Alcolumbre vê 'drástica interferência' em operação feita no Congresso

Em nota oficial, presidente do Senado e do Congresso manifestou 'perplexidade'. Senador Fernando Bezerra, líder do governo, e o filho dele, deputado federal, foram alvos de ação da PF.

O presidente do Congresso Nacional, Davi Alcolumbre (DEM-AP) classificou como "drástica interferência" a operação da Polícia Federal desta quinta-feira (19) que teve como alvos o líder do governo no Senado, Fernando Bezerra Coelho (MDB-PE), e do filho dele, o deputado federal Fernando Bezerra Coelho Filho (DEM-PE). 

Mais cedo, nesta quinta, a PF cumpriu mandados de busca e apreensão nos gabinetes dos dois parlamentares. Alcolumbre afirmou que o Senado, do qual é presidente, questionará no Supremo a operação policial. 

"A drástica interferência foi adotada em momento político em que o Congresso Nacional discute a aprovação de importantes reformas e projetos para o desenvolvimento do país. Mostra-se, desse modo, desarrazoada e desnecessária, em especial pela ausência de contemporaneidade, pois os fatos investigados ocorreram entre 2012 e 2014", diz Alcolumbre em nota oficial. 
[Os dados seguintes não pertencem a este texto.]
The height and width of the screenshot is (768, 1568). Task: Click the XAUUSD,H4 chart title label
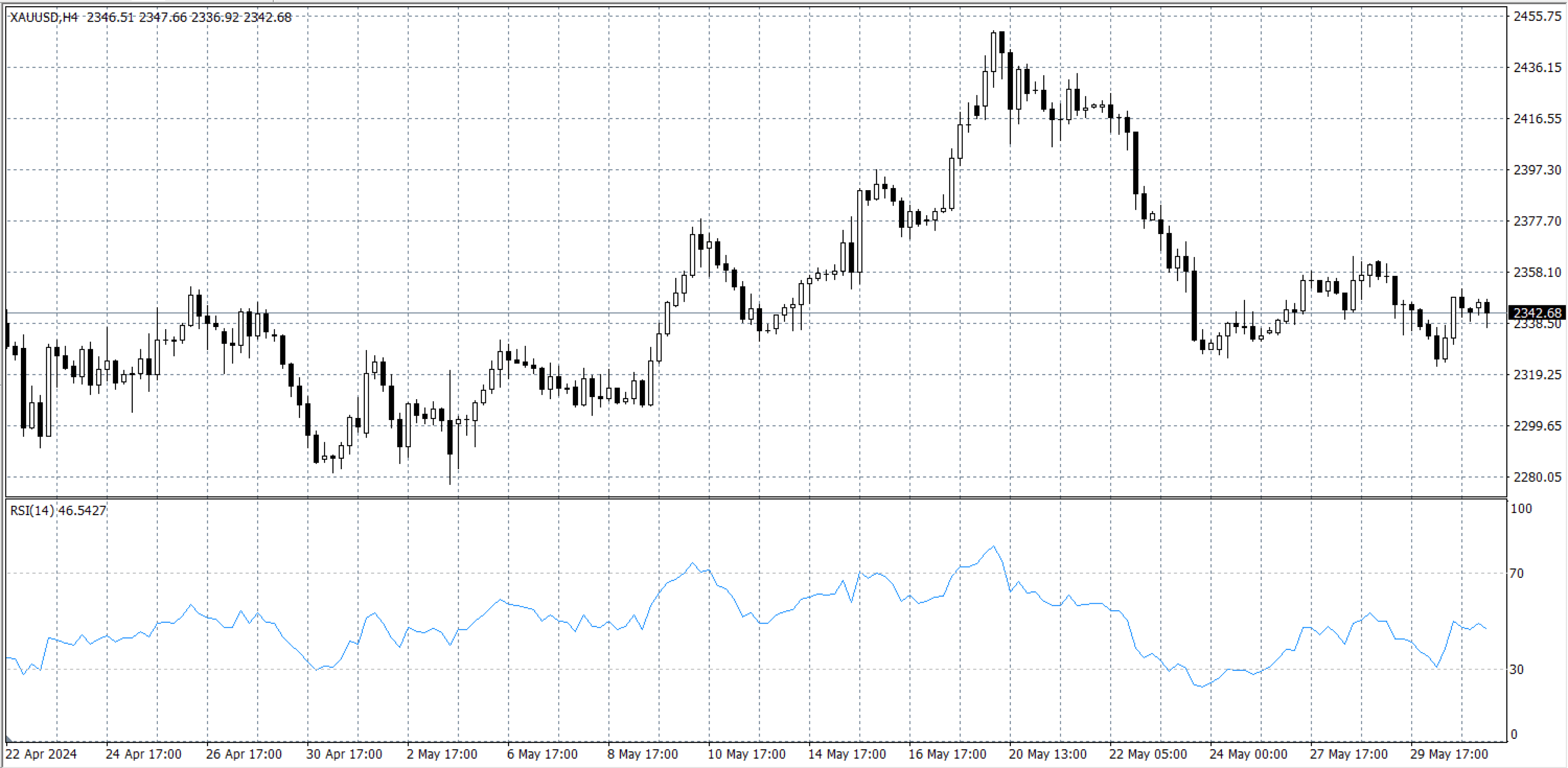44,17
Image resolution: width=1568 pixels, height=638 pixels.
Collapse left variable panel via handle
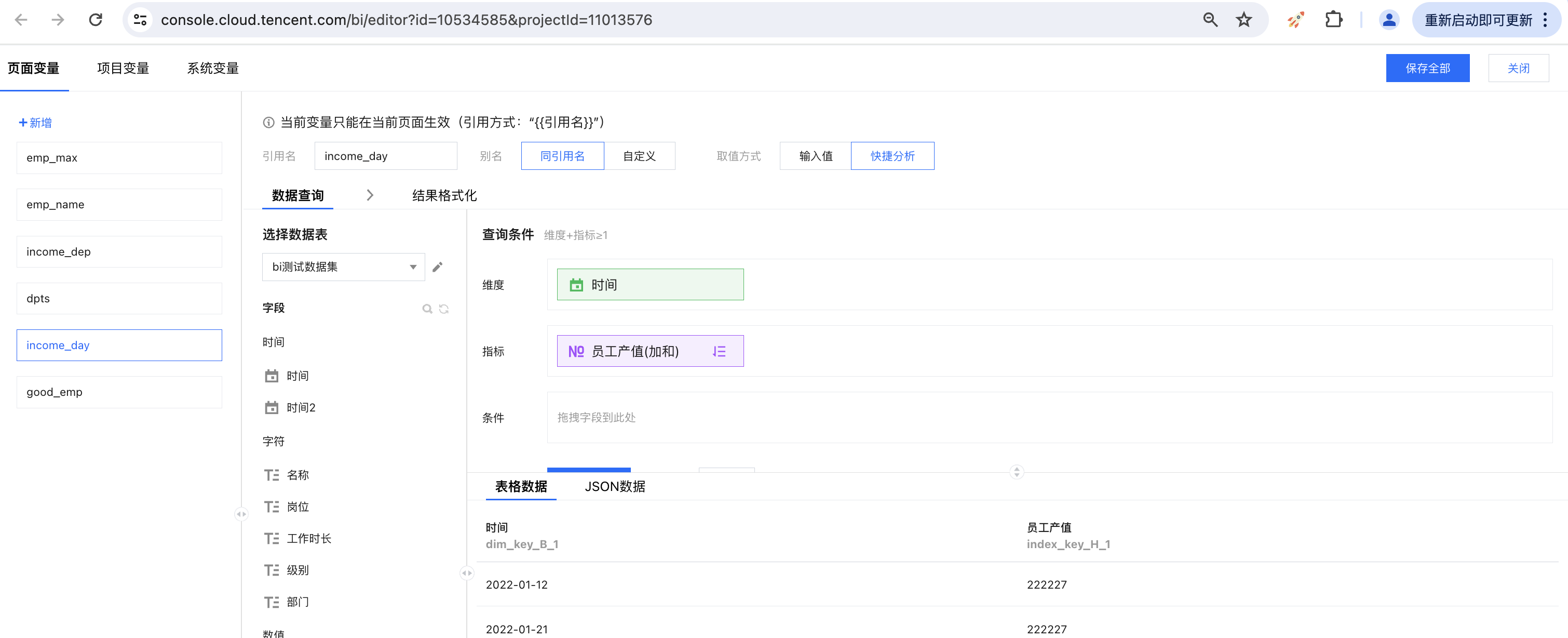[x=241, y=514]
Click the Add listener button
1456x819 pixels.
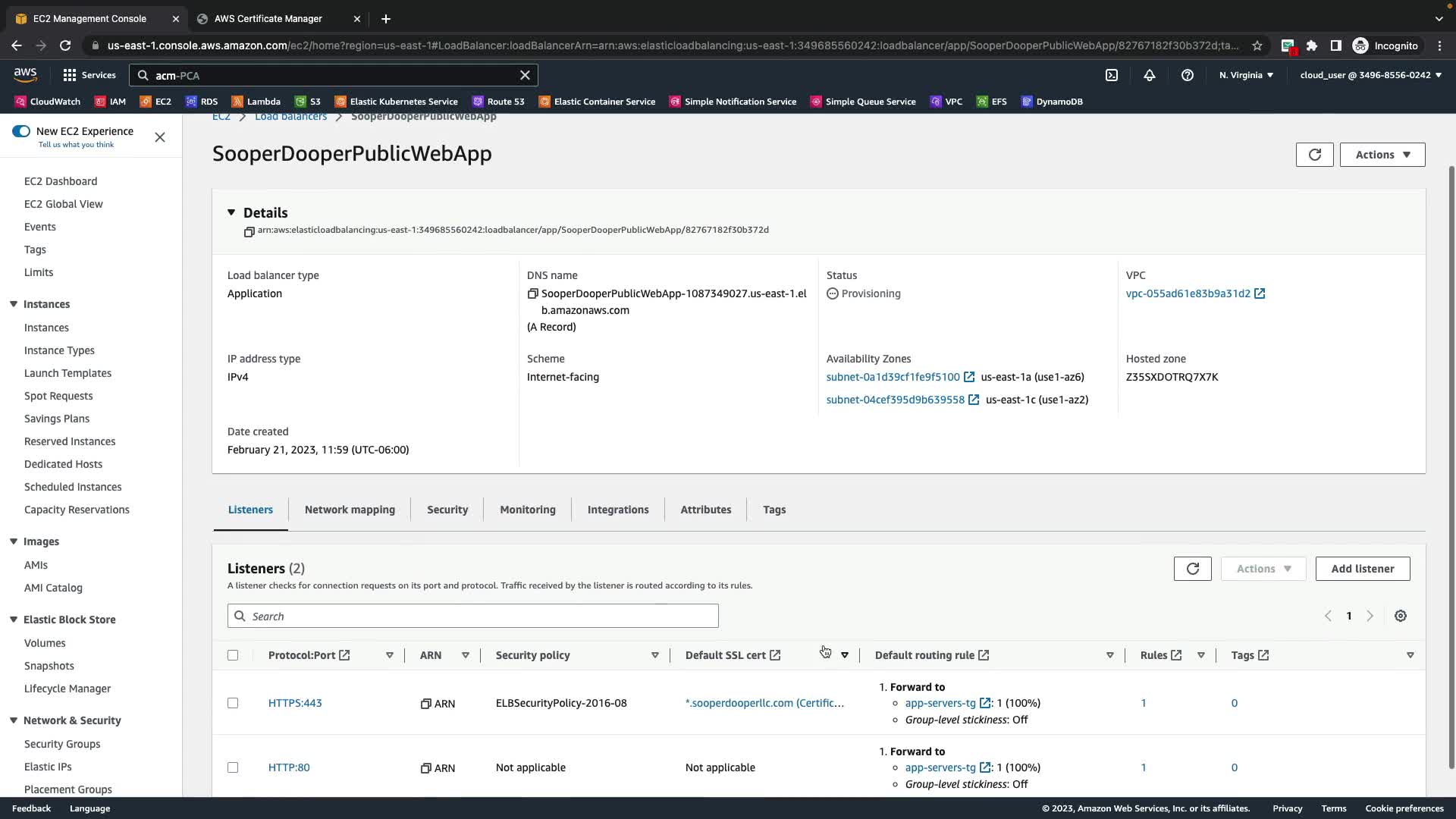1362,569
Na nota, Alcolumbre manifesta "perplexidade" com a operação de busca e apreensão no Senado e na Câmara, autorizada pelo ministro do Supremo Tribunal Federal, Luís Roberto Barroso, a pedido da Polícia Federal – a Procuradoria Geral da República foi contrária à operação por entender que não havia indícios suficientes de que o senador tentaria ocultar provas. 

Após a nota de Alcolumbre, o ministro Luís Roberto também divulgou notana qual afirmou que a decisão de autorizar busca e apreensões no Congresso a pedido da Polícia Federal foi "puramente técnica", "republicana" e "não envolveu prejulgamentos". 

O presidente do Congresso afirmou que a determinação da busca e apreensão tem o "potencial de atingir" o Poder Executivo, na medida em que Fernando Bezerra é o líder do governo no Senado. 

Alcolumbre disse que as buscas, classificadas por ele como de “extrema gravidade”, exigem ser analisadas pelo plenário do Supremo, “e não por um único de seus membros, em atenção ao princípio da harmonia e separação dos poderes”.